The Coalition Government have become a cabinet of experts on this latter type of undemocratic, pseudo-consultation, which really does not go down well with the general public and there is a very good reason why. It certainly is a bad and undemocratic way of governing but the roots of that governance lie in the failing Coalition Agreement.
Crucially, nobody voted for the Coalition Agreement. As the Archbishop of Canterbury recently said, “With remarkable speed, we are being committed to radical, long-term policies for which no one voted …” No doubt a good part of this has been the wasted, failed and expensive consultations that are being dragged out, as part of the Coalition policy of in-fighting. We have ended up with all these pseudo-consultations and Government-rigged reviews (see the membership of the recent UK Bill of Rights Commission) bec au se of unstable Coalition arrangements, relating to in-fighting between Liberal Democrats and Conservatives. The ‘national interest’ and democracy have been discarded for now.
On the recent U-turn on sentencing, the Justice Secretary, Kenneth Clarke, came under fire for “consulting” on the matter that defendants who plead guilty at the earliest opportunity could have their sentence reduced by a maximum discount of up to 50 per cent. The Prime Minister had to save his bacon and halt the plans. As a matter of justice, is this worse than the Coalition failing to oppose the European Court of Human Rights judgement on prisoners voting bec au se the Conservative Party cannot face their Liberal Democrat partners?
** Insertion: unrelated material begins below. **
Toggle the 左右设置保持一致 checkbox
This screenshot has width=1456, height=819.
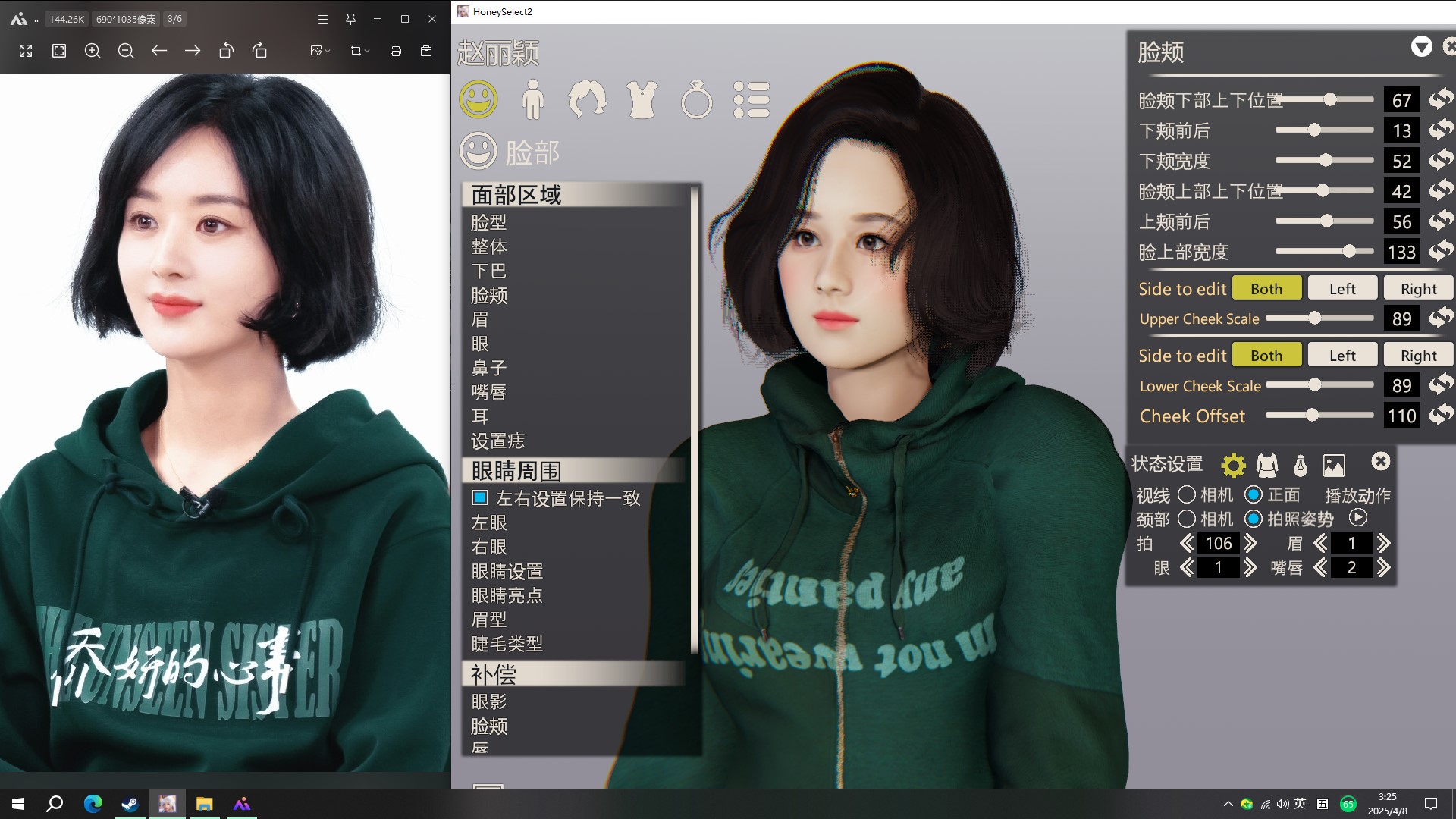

The Coalition simply does not work.
On the U-turn on selling off of forests, the 12-week consultation was disbanded bec au se of public anger, the Prime Minister was forced to intervene to quell the public backlash, and the Environment Secretary, Caroline Spelman, bowed in the House of Commons to humbly state “…I have taken a decision to end the consultation on the future of the Public Forest Estate…”. Nobody ever voted for it. Nobody wanted it.
On the radical NHS reforms, the Government was effectively forced into a “p au se” for consultation given the public opposition to the Health and Social Care Bill, even after it had already been passed in principle in the Commons and so again, the pseudo-consultation arose. Troublingly, go back to the Conservative election manifesto it says “… we have consistently fought to protect the values the NHS stands for and have campaigned to defend the NHS from Labour’s cuts and reorganisations.” The Coalition Agreement said “We will stop the top-down reorganisations of the NHS that have got in the way of patient care.” The new Bill which was otherwise being merrily hammered through Parliament means a radical top-down reorganisation of the NHS. I can’t see how this can go on, but the Prime Minister has so far leapt to the defence of poor Mr. Lansley, his health proposals and not to mention his unworkable Coalition.
In pursuit of the private interests of the leadership of the participating Coalition parties and their own private coalition agreement, the British people are subject to the subversion of the manifestoes on which the Coalition MPs were elected, the breaking of the democratic connect between the Coalition MP and voter through the surrendered manifesto and most important of all, the abandonment of the national interest in pursuit of the power-hunting party leaderships seeking private agendas which are fixed not by their respective voters, or even by their party grassroots, but by the party leaderships themselves.
It was certainly right of Neil Bentley, the CBI’s deputy director-general, to have recently voiced his concerns over public service reform of “vested interests fighting modernisation at every turn” but I simply wish that he would have added who the vested interests were – in most people’s minds the vested interests are the 23 percenters. The Liberal Democrats. Or what the Tories now call the ‘Yellow B**stards.’ Nobody voted for the Coalition Agreement which relegates the national interest and democracy to the sidelines as private party in-fighting takes over, under David Cameron and Nick Clegg’s agreement.
The way in which Coalition politics are manifestly put before the national interest and British democracy are proof of that. In this sense, the solution to the problem is now becoming self-evident: that the Coalition must be dropped, a General election called and a new democratic government formed.
Dr. Jim McConalogue researches and writes on UK politics, European integration and the Brexit process.